◆ **READING PASSAGE**
::::

Given our preference for little known and quieter places, we headed to the smaller islands of the Azores. The smaller islands also have the most rich green countryside, and the most genuine people. Of the nine islands of the Azores, Sao Miguel, Terceira and Faial are the three islands with the most amenities. Six of the nine islands – Sao Jorge, Pico, Santa Maria, Graciosa, Corvo and Flores are the smaller, least-commercialized islands.
We chose tiny Flores with its many lakes and waterfalls, and its abundance of flowers; it is known as The Flower Island. Flores and Corvu are also the most isolated of the islands, so sometimes they feel a little left out, and they have to keep a good stock of supplies on hand because planes are often delayed due to bad weather.
As we were leaving the island of Faial to fly to Flores, our guide, Humberto, made teasing remarks, or at least what we thought were teasing remarks. He was a wonderful guide, full of amusing anecdotes, joking commentary, and he was always cheerful, but with a glint in his eye and his delightful Portuguese accent, he sounded almost serious this time.
“The small plane shakes like Hell, but it’s safer than the big one. You know that Flores, she is at the enddd of the world! When you go there… you neeever come back.”

::::

◆ **RAW DATA**
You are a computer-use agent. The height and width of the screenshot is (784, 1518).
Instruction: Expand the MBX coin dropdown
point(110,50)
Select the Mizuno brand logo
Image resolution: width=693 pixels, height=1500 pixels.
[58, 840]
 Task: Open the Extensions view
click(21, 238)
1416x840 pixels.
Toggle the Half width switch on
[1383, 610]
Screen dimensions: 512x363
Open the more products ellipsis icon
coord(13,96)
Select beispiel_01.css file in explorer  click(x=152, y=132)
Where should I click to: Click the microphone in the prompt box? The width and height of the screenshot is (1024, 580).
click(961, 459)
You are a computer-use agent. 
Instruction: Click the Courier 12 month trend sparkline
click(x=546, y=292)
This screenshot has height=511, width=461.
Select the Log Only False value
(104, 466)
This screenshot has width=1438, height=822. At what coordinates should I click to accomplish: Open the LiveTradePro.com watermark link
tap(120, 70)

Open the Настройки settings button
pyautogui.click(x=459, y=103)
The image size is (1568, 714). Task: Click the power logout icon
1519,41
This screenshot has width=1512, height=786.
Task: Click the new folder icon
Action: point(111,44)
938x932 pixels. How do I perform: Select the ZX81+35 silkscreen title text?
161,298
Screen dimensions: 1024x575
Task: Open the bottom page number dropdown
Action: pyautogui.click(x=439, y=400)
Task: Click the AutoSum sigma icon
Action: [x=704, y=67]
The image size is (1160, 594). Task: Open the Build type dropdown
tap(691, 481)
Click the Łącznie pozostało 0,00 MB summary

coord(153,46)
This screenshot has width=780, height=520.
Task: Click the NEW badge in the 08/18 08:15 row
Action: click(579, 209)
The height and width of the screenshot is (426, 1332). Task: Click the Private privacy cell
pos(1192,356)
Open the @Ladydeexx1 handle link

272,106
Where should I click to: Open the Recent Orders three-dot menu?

::::

◆ **THE TASKS**
A) Duplicate the part of the Azores passage between "As we were leaving" and "serious this time.", inclusive.
B) Find each line of the rows that contains the string "computer" and copy it out. Matching is case-sensitive.
The Azores passage and the rows are unrelated material.

◆ **SOLUTIONS BY TASK**
A)
As we were leaving the island of Faial to fly to Flores, our guide, Humberto, made teasing remarks, or at least what we thought were teasing remarks. He was a wonderful guide, full of amusing anecdotes, joking commentary, and he was always cheerful, but with a glint in his eye and his delightful Portuguese accent, he sounded almost serious this time.

B)
You are a computer-use agent. The height and width of the screenshot is (784, 1518).
You are a computer-use agent. 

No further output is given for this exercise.